After graduating, she explored opportunities in Sweden and Switzerland, eventually signing her first professional contract with Djurgårdens IF Hockey of the Swedish Women's Hockey League (SDHL) in Stockholm. In December 2019, she made 43 saves in a 3–1 victory over Brynäs IF. She earned her first professional shutout in late January 2020, making 19 saves in a 2–0 victory over SDE Hockey. She finished the season with a goals against average (GAA) of 2.03, the fifth best in the league, and a save percentage of .920, the seventh best in the league, as Djurgården were eliminated in the playoff semi-finals by HV71.

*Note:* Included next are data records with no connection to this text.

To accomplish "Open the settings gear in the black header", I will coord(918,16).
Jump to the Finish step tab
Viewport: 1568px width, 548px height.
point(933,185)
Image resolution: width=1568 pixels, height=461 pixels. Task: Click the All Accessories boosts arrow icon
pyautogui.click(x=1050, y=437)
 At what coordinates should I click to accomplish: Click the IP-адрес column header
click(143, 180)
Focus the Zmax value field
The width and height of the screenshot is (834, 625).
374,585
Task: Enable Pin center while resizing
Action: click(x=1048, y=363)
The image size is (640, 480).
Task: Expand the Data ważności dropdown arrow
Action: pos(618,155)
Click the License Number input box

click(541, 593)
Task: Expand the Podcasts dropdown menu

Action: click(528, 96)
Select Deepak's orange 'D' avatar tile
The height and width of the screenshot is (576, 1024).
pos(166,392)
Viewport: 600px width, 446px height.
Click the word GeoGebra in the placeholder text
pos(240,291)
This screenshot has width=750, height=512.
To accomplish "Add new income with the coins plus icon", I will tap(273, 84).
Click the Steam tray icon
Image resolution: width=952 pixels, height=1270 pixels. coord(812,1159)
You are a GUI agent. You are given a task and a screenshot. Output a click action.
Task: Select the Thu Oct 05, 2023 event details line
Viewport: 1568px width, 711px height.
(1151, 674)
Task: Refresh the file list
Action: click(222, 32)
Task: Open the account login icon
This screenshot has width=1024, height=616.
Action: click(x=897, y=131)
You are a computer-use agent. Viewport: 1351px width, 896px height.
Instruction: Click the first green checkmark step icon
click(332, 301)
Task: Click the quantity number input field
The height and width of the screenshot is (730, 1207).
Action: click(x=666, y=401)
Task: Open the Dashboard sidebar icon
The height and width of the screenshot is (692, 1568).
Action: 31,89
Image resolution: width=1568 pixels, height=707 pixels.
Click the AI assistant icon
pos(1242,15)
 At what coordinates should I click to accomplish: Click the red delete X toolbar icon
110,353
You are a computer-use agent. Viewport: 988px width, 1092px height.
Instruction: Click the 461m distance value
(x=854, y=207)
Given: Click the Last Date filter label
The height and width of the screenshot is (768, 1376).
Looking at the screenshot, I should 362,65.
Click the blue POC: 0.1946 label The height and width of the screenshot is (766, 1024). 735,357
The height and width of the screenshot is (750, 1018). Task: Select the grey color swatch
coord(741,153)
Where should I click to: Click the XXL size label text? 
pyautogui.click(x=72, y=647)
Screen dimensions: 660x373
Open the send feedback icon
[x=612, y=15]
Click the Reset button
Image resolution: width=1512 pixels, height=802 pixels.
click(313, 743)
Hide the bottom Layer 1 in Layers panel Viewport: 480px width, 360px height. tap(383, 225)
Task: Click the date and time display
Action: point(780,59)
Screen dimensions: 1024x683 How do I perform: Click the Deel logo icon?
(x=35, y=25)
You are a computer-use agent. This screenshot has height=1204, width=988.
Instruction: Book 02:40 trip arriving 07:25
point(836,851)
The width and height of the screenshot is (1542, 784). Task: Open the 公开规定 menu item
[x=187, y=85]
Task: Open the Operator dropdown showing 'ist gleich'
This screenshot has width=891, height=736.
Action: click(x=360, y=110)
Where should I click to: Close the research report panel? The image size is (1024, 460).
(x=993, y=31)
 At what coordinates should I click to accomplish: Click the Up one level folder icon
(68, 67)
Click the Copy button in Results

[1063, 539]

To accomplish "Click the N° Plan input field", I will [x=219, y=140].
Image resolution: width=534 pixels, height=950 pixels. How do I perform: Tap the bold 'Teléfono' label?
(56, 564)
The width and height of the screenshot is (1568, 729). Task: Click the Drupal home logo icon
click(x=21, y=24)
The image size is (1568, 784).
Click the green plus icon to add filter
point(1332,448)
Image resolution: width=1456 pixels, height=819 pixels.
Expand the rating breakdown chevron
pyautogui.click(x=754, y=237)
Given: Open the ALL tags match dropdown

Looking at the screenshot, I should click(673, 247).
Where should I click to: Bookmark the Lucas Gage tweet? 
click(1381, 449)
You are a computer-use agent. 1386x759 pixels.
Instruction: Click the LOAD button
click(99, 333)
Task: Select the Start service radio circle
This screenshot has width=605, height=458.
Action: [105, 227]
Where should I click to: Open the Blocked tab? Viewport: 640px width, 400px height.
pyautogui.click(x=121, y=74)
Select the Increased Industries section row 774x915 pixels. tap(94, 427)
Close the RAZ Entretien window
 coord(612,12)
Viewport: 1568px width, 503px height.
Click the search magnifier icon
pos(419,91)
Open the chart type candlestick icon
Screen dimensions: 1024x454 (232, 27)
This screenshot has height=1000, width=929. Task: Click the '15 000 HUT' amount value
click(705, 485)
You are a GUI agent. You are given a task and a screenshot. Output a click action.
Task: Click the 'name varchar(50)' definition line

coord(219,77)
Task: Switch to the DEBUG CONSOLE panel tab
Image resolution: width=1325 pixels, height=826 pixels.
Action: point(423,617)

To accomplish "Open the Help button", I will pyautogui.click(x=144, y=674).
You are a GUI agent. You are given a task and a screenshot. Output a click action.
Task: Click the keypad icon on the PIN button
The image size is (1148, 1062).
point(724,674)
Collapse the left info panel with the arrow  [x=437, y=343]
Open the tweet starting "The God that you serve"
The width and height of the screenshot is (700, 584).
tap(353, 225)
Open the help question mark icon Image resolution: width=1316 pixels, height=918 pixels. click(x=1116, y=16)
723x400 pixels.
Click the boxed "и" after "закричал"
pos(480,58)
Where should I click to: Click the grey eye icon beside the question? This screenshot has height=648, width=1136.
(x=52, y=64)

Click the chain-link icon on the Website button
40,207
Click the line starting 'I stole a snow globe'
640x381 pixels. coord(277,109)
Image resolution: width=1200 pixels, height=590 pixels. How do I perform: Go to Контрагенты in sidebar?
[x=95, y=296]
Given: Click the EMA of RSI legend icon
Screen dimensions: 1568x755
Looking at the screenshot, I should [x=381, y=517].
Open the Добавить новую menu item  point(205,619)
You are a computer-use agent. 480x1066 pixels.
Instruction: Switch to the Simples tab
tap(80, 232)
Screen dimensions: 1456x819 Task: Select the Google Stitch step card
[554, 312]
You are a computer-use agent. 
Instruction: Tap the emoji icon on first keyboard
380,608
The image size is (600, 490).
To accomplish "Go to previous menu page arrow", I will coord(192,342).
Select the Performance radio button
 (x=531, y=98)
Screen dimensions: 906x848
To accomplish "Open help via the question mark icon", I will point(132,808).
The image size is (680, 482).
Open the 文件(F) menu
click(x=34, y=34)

In May 2020, she announced her return to North America, signing with the expansion Toronto Six in the NWHL, the second goaltender to sign with the team after Elaine Chuli.

== Career statistics ==
=== Regular season and playoffs ===
| | | Regular season | | Playoffs | | | | | | | | | | | | | | |
| Season | Team | League | GP | W | L | T/ OTL | Min | GA | SO | GAA | GP | W | L | T | Min | GA | SO | GAA |
| 2011–12 | Saskatoon Stars | SFU18AAAHL | 15 | 11 | 3 | 1 | | 24 | 2 | 1.72 | 6 | 4 | 2 | 0 | | 11 | 0 | 1.67 |
| 2012–13 | Saskatoon Stars | SFU18AAAHL | 19 | 6 | 10 | 0 | | 44 | 2 | 2.60 | 6 | 3 | 3 | 0 | | 17 | 0 | 2.79 |
| 2013–14 | Notre Dame Hounds | JWHL | 19 | 11 | 5 | 1 | | 16 | 5 | 1.06 | – | – | – | – | – | – | – | – |
| 2014–15 | Notre Dame Hounds | JWHL | 8 | 5 | 1 | 1 | | 13 | 1 | 1.62 | – | – | – | – | – | – | – | – |
| 2015–16 | Merrimack Warriors | NCAA DI | 28 | 5 | 19 | 3 | | 85 | 1 | 3.12 | – | – | – | – | – | – | – | – |
| 2016–17 | Merrimack Warriors | NCAA DI | 14 | 3 | 7 | 2 | | 42 | 0 | 3.34 | – | – | – | – | – | – | – | – |
| 2017–18 | Merrimack Warriors | NCAA DI | 23 | 8 | 12 | 1 | | 50 | 3 | 2.35 | – | – | – | – | – | – | – | – |
| 2018–19 | Merrimack Warriors | NCAA DI | 33 | 15 | 7 | 10 | | 61 | 5 | 1.89 | – | – | – | – | – | – | – | – |
| 2019–20 | Djurgårdens IF | SDHL | 22 | 14 | 6 | 0 | | 43 | 1 | 2.03 | 5 | 2 | 3 | 0 | | 15 | 0 | 2.67 |
| 2020–21 | Toronto Six | NWHL | 1 | 0 | 0 | 1 | | 5 | 0 | 4.62 | 1 | 0 | 0 | 0 | | 1 | 0 | 3.76 |
| 2021–22 | Toronto Six | PHF | 2 | 0 | 1 | 1 | | 6 | 0 | 3.64 | – | – | – | – | – | – | – | – |
| 2021–22 | HV71 | SDHL | 3 | 2 | 1 | 0 | | 6 | 1 | 2.42 | – | – | – | – | – | – | – | – |
| 2022–23 | Buffalo Beauts | PHF | 2 | 1 | 0 | 0 | | 0 | 1 | 0.00 | – | – | – | – | – | – | – | – |
| PHF totals | 17 | 1 | 1 | 2 | 238:32 | 11 | 1 | 2.77 | 1 | 0 | 0 | 0 | | 1 | 0 | 3.76 | | |
| SDHL totals | 25 | 16 | 7 | 0 | 1417:00 | 49 | 2 | 2.07 | 5 | 2 | 3 | 0 | | 15 | 0 | 2.67 | | |
| NCAA totals | 98 | 31 | 48 | 13 | 5598:43 | 238 | 9 | 2.55 | – | – | – | – | – | – | – | – | | |
Sources: Saskatchewan Female Under-18 AAA Hockey League, Junior Women's Hockey League, Elite Prospects, USCHO, Premier Hockey Federation

As of 24 February 2023

== Personal life ==
Ridgewell has a degree in health sciences.

She wears jersey number 34 after Finnish goaltender Miikka Kiprusoff, who was her favourite player growing up.